The most recent National Citizens Survey, which came out in January, shows only 52 percent of the city's residents rating code enforcement as "good or excellent" — though most respondents also noted that they had not personally observed any code violation.
Councilwoman Karen Holman, who sits on the Finance Committee, shares these concerns. While reviewing the proposed city budget on May 9, Holman recommended funding another code-enforcement position, which would bring the size of the team to four officers. This could mean relying more on fines and fees to offset the costs of the worker, she said.
The idea of further bolstering the code-enforcement program was also floated by Planning Director Hillary Gitelman but did not get the support of City Manager James Keene, whose proposed budget the committee is now reviewing. After Holman's two committee colleagues, Chairman Eric Filseth and Adrian Fine, rejected her recommendation, she voted against the department's budget (the committee's fourth member, Greg Tanaka, was absent).
"It is one of the largest things that people complain about in the public," Holman said of code enforcement.
Gitelman, whose department includes 42.5 full-time-equivalent positions, called code enforcement a "resources-constrained function."
"You can do as much code enforcement as you have people to do it," Gitelman said. "And the more people you have, the more proactive we can be."
The city's current system is based on complaints, she said — the officers respond when they are notified of a possible violation.
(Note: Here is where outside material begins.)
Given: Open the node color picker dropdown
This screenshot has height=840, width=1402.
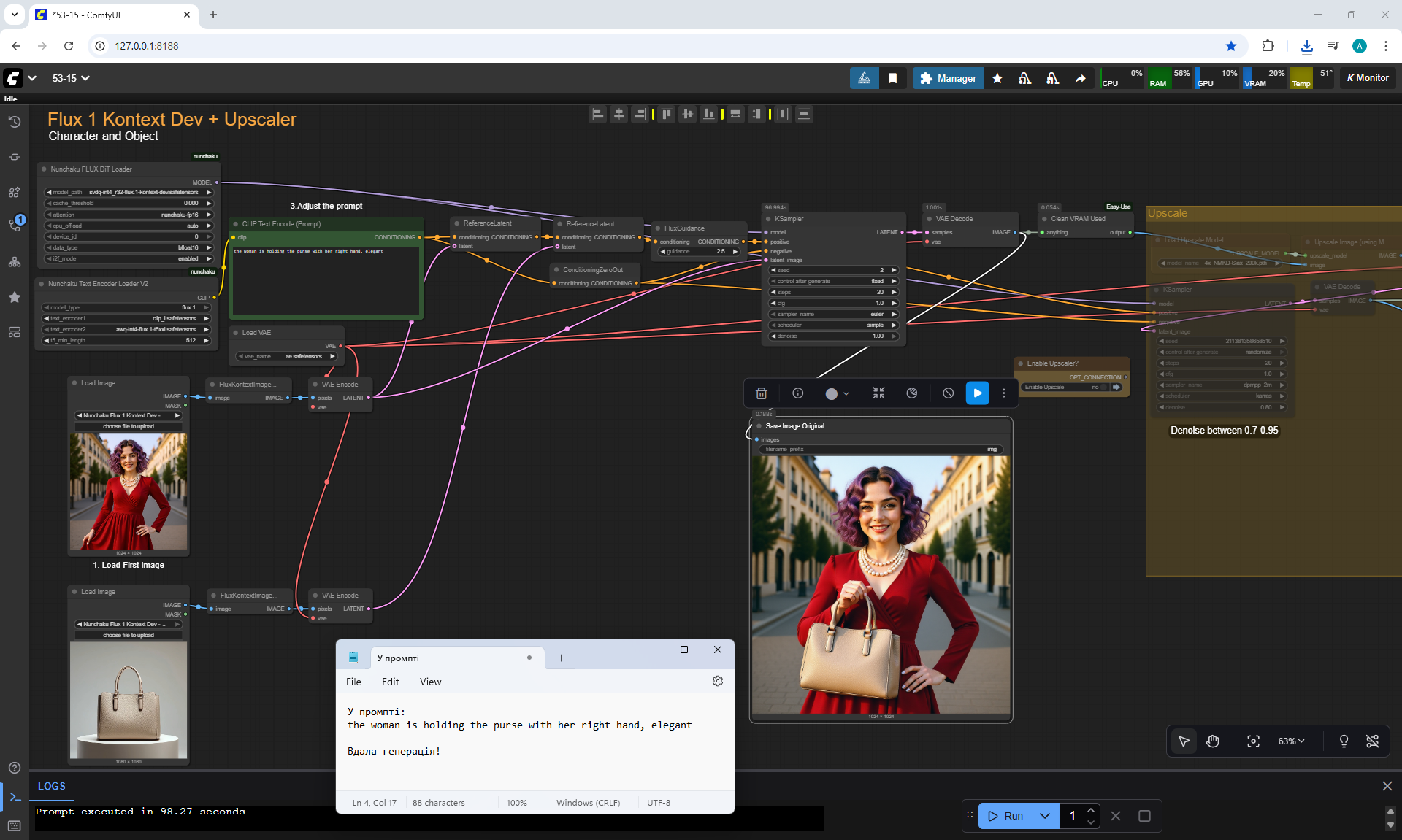Looking at the screenshot, I should [x=837, y=393].
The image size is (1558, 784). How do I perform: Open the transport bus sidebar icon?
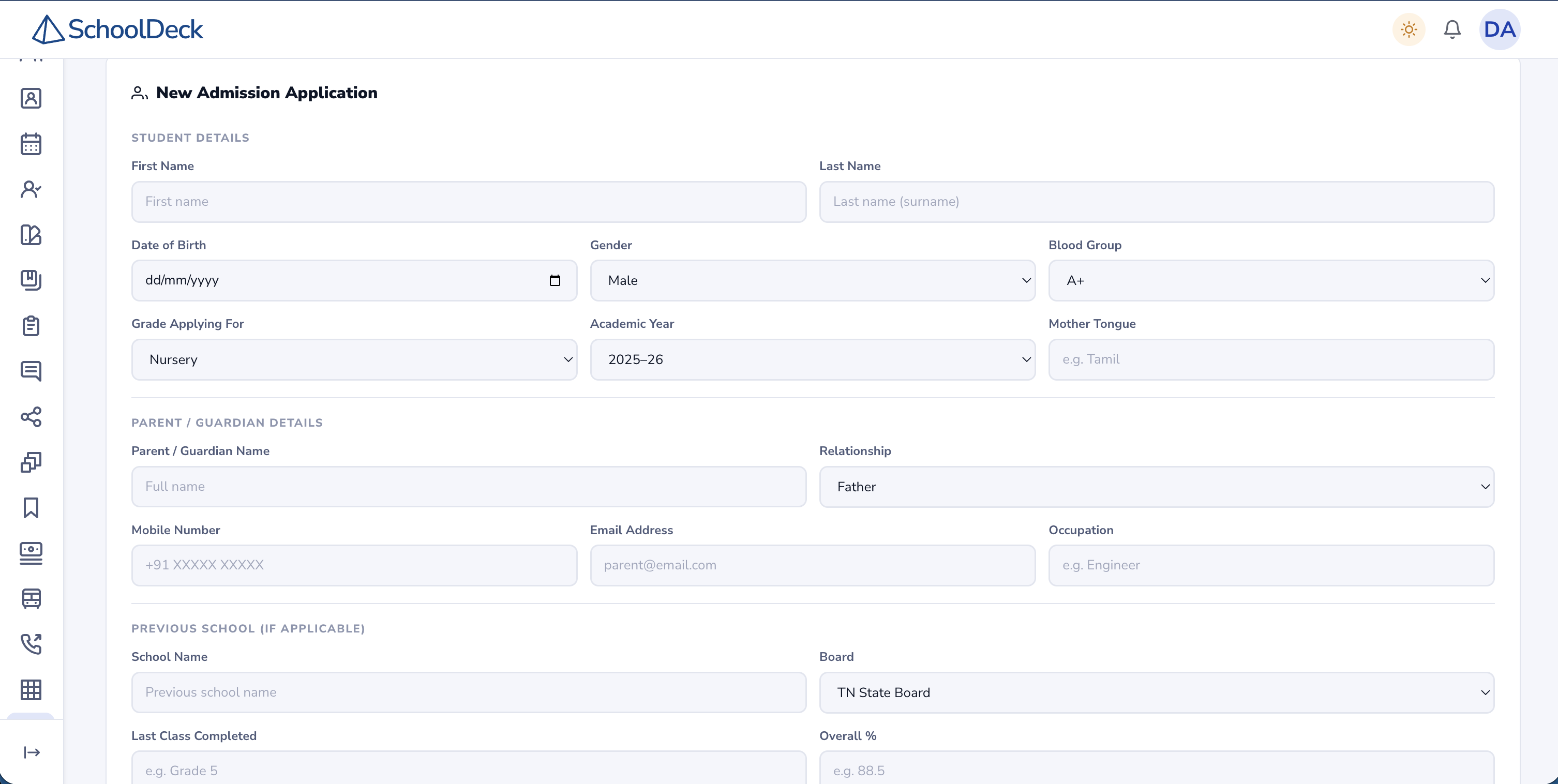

Having more code-enforcement officers would make it possible for the city to be "more proactive and go out looking for violations, particularly when it comes to conditions of approval (for development) and things like that."
The budget document shows that in at least one area, the city did in fact ratchet up its enforcement this past year. After hiring a new officer in 2015, the city began to enforce its 2010 ban on gas-powered leaf blowers in residential areas. In 2016, the department investigated about 400 complaints and issued about 250 notices and seven citations, according to the budget. (In the first half of 2015, by contrast, the city issued no warnings or citations.)
The budget states that one of the department's initiatives in the coming year will be to continue to improve the code-enforcement program, track officer caseloads and response times and increase "the presence and awareness of code enforcement in the community."
Even without any budget increases, the city's code-enforcement program is being examined by the office of City Auditor Harriet Richardson. In reviewing the budget for Richardson's office, the Finance Committee voted to add $20,000 for survey work relating to code-enforcement — an expenditure proposed by Holman.
Richardson said she has seen significant community interest in the upcoming audit, with residents coming to her office to talk about it. She indicated the new survey could help clarify residents' concerns about the topic.
"We don't really know what it is that residents think is not good about code enforcement," Richardson said.
Improving the code-enforcement program and completing the Comprehensive Plan update are just two goals for what promises to be another busy year in the planning department. The list of initiatives on the department's agenda includes advancing entitlements for more than 200 housing units; implementing four bicycle boulevard projects; revising the zoning code; planning for Caltrain grade separations; and creating an implementation plan for paid parking downtown.
But though the department's work receives the lion's share of the City Council's attention, its staff account for a tiny fraction of the city's workforce.
The Department of Planning and Community Department's proposed budget for the next fiscal year, which begins on July 1, is actually seeing a 3.6 percent dip from the current fiscal year, to $8.5 million.
Meanwhile, the overall city budget proposed by Keene is set to go up by 3.1 percent.